CONTENTIONS OF RESPONDENT

Sometime in the early part of 1960, the respondent filed a criminal case against her father under Section 498, Indian Penal Code. Thereupon, her father, who had earlier declined to send the petitioner to the respondent’s house, agreed to her going there and the prosecution against him was withdrawn. On the 15th April, 1960, the father took her to the respondent’s house, where for the first time, in the night, she discovered that besides being a man of very ordinary means, the respondent was aged even more than her father, that is to say, over 60 years She wept and wept, took no food for two days and insisted upon being sent back to her father’s house, whereupon the respondent beat her. However, she later stealthily escaped to her father’s place, but the father chided her; and so she left his place as well and took shelter at her uncle’s place.
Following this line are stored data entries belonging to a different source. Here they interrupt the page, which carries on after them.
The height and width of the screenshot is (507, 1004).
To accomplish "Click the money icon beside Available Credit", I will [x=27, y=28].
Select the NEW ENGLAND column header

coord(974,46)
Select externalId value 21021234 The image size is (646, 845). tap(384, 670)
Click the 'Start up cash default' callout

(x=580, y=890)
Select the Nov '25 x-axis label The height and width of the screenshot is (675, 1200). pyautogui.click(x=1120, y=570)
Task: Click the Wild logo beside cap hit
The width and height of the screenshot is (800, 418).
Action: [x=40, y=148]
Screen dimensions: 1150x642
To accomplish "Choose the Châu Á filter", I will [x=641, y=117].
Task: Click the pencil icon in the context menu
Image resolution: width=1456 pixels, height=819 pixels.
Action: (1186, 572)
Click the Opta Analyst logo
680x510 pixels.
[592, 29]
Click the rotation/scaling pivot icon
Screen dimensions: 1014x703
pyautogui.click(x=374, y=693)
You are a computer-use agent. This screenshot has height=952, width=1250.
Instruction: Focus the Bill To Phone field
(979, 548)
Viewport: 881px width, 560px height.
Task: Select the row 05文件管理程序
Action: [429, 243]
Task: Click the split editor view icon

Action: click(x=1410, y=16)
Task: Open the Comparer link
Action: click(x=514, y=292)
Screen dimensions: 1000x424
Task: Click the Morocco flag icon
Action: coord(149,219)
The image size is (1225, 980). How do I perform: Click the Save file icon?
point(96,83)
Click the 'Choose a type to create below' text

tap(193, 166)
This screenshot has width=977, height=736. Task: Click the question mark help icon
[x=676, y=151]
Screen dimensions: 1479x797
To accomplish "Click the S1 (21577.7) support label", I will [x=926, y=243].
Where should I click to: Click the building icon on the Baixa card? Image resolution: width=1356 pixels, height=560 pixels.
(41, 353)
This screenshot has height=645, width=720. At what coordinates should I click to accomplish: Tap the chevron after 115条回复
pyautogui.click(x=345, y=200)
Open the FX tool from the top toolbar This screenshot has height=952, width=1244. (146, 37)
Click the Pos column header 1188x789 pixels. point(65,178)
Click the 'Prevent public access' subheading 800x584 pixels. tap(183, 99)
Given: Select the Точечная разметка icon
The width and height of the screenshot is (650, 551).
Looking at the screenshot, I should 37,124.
Thereupon, the defendant started another case under Section 498, Indian Penal Code, against her parents and uncle. However, the respondent succeeded in taking her to his house, where she was confined in a room. The petitioner again succeeded in escaping from the respondent’s house; and this time she took shelter in her nanihal. Ultimately, in March, 1961, the petitioner filed the present petition for dissolution of marriage with the respondent on the ground of fraud in the matter of procurement of her consent whereby her marriage was solemnized. According to the petitioner, she had no cohabitation with the respondent at all. The respondent appeared in the proceeding and filed a written statement denying the allegations contained in the petition, but he did not contest the petition at the time of hearing. 

JUDGEMENT

The Additional District Judge dismissed her petition for dissolution of marriage by stating that there was no direct misrepresentation to the plaintiff as the particulars of the bridegroom were not directly conveyed to plaintiff.

Secondly, misrepresentation under section 12(1)(c) of the Act is what to be made during the solemnization of the marriage and not earlier, when the negotiations for the marriage were going on.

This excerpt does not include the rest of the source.